The NVIDIA RTX 4060 Ti 8GB is fundamentally incompatible with running the Llama 3.3 70B model due to insufficient VRAM. Llama 3.3 70B in FP16 precision requires approximately 140GB of VRAM to load the model weights and intermediate activations. The RTX 4060 Ti 8GB only provides 8GB of VRAM, resulting in a massive VRAM deficit of 132GB. This means the model cannot be loaded onto the GPU in its native FP16 format.
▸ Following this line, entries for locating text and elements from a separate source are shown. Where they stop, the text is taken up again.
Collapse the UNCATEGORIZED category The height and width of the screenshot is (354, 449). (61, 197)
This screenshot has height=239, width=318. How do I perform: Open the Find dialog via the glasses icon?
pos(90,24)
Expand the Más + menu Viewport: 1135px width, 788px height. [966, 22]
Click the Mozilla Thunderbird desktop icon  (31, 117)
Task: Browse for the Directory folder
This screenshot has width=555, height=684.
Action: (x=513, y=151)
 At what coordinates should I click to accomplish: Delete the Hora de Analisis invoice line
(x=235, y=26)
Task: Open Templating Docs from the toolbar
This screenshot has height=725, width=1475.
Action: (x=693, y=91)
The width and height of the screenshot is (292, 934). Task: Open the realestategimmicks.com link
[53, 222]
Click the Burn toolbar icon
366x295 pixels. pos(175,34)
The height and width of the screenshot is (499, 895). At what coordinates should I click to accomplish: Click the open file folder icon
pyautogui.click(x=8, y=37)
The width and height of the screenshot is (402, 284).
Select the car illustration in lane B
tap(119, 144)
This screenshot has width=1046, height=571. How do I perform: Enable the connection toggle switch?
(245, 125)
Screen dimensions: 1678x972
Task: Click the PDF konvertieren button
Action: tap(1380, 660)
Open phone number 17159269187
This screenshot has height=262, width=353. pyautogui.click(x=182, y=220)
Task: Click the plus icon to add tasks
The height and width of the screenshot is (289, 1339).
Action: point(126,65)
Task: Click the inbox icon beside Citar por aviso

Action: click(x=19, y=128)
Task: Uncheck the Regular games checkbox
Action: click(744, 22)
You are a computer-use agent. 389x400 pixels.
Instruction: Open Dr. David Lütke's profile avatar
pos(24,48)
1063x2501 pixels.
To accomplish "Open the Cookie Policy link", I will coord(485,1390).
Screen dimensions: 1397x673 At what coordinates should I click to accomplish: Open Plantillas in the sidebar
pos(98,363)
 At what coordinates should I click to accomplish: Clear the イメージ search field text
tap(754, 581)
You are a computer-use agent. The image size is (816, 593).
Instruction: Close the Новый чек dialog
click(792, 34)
Even with aggressive quantization techniques, the model's memory footprint will likely remain significantly larger than the available VRAM. While quantization can reduce the size of the model, the 70B parameter count is simply too large for the 8GB VRAM capacity of the RTX 4060 Ti. The memory bandwidth of 0.29 TB/s, while decent for gaming, will be a bottleneck even if the model could somehow fit into the limited VRAM, resulting in extremely slow inference speeds. The 4352 CUDA cores and 136 Tensor cores, while helpful, cannot overcome the fundamental limitation imposed by the lack of VRAM.
Due to the severe VRAM limitation, running Llama 3.3 70B directly on the RTX 4060 Ti 8GB is not feasible. Consider using cloud-based inference services like NelsaHost, Google Colab Pro, or RunPod, which offer GPUs with significantly more VRAM. Alternatively, you could explore model distillation techniques to create a smaller, more manageable model that can run on your hardware, although this would come at the cost of accuracy. Another option is to offload layers to system RAM, but this will result in extremely slow performance and is generally not recommended for interactive use.